DO THIS
Write the next part of the film review of The Zookeeper's Wife, picking up right after its final sentence.

━━ PAGE EXCERPT

The Zookeeper's Wife

We are in Warsaw, prior to WWII; watch what happens when the Nazis invade Poland. Director Niki Caro ("McFarland, USA"), working from a PG-13 script by Angela Workman ("The War Bride") brings Diane Ackerman's international best-selling novel (based on a true story) to life. As bombs fall, we see the reactions of the animals in the zoo (I had never thought about that before) and the humans trapped in the Nazis' path.

Zookeepers Antonina and Jan Zabinski not only undertake the protection of animals, but also humans who are caught in a hellacious situation. A victim, whether with two legs or four, is still a victim.

Caro's brilliant cast includes:
  • Jessica Chastain ("Miss Sloane") is Antonina, a generous and loving caretaker, her first instinct is to protect and comfort. I have never seen an actor so totally at ease with animals, from elephants to a pet skunk, she pats, soothes, kisses and strokes them and they respond in kind.
  • Johan Heldenbergh ("The Broken Circle Breakdown") is her resourceful husband Jan, dedicated to his life's work, caring for the animals entrusted to his safekeeping. He is horrified by the brutality he sees on the streets; he cannot refuse to help.

━━━━
━━ EXTRACTED DATA

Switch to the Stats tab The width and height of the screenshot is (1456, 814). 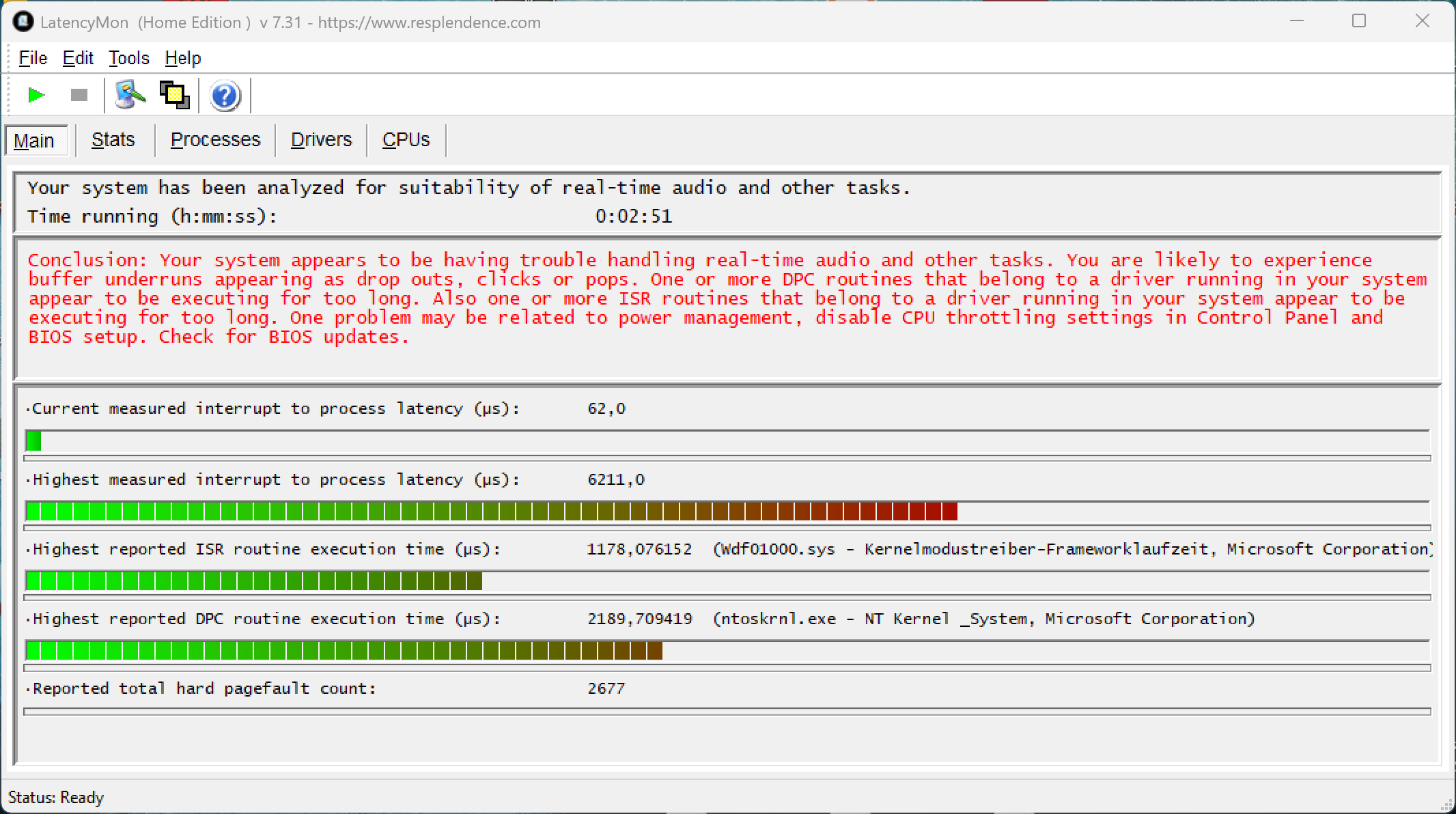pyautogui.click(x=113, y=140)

━━━━
━━ EXTRACTED DATA

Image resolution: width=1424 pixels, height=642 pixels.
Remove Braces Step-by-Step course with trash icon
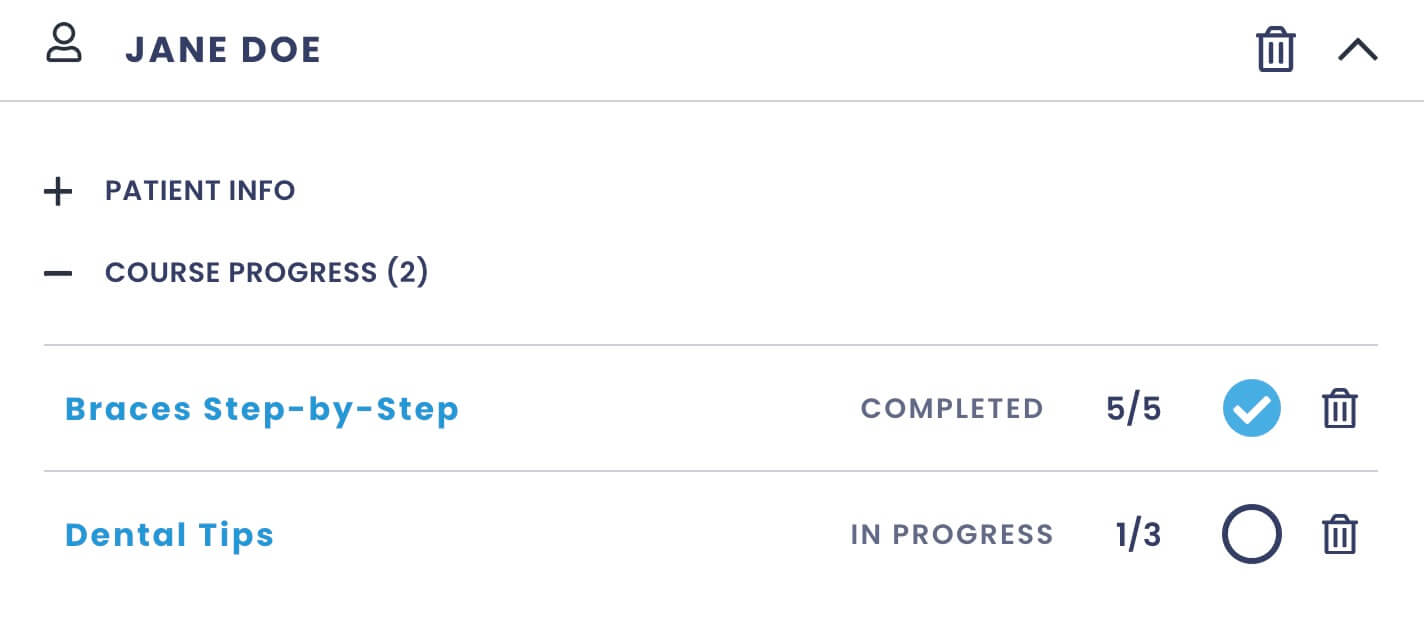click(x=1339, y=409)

━━━━

SOLVED EXERCISE
  • Daniel Brühl ("Burnt") Lutz Heck has a haywire idea that is so goofy I knew it had to be part of the true story. A screenwriter wouldn't dare make up something so outrageous. I began to scoff before Jan. Sure enough, if you Google him, look for the herd that carries the Heck name. Multilingual Brühl works all over Europe. 
  • Shira Haas ("A Tale of Love and Darkness") Ursula gives a name and a face to one of the Nazis' many victims.
We have plenty of souls to root for and we cringe as we watch Jan helpfully boost adorable children into the railroad car: we know what lies ahead. In other cases we mostly HEAR gunshots and imagine the results. There is more blood when Antonina helps that elephant with her newborn calf...an amazing scene, by the way. This is PG-13 because of one fleeting glimpse of a breast and an obscured view of mating buffalo.

The dialogue is in English with Polish accents and is very muted (people are often hiding), so I longed for closed captions. Once again we are treated with memorable work from Ms. Chastain, who may very well be this generation's Meryl Streep. (But Chastain's profile is prettier.)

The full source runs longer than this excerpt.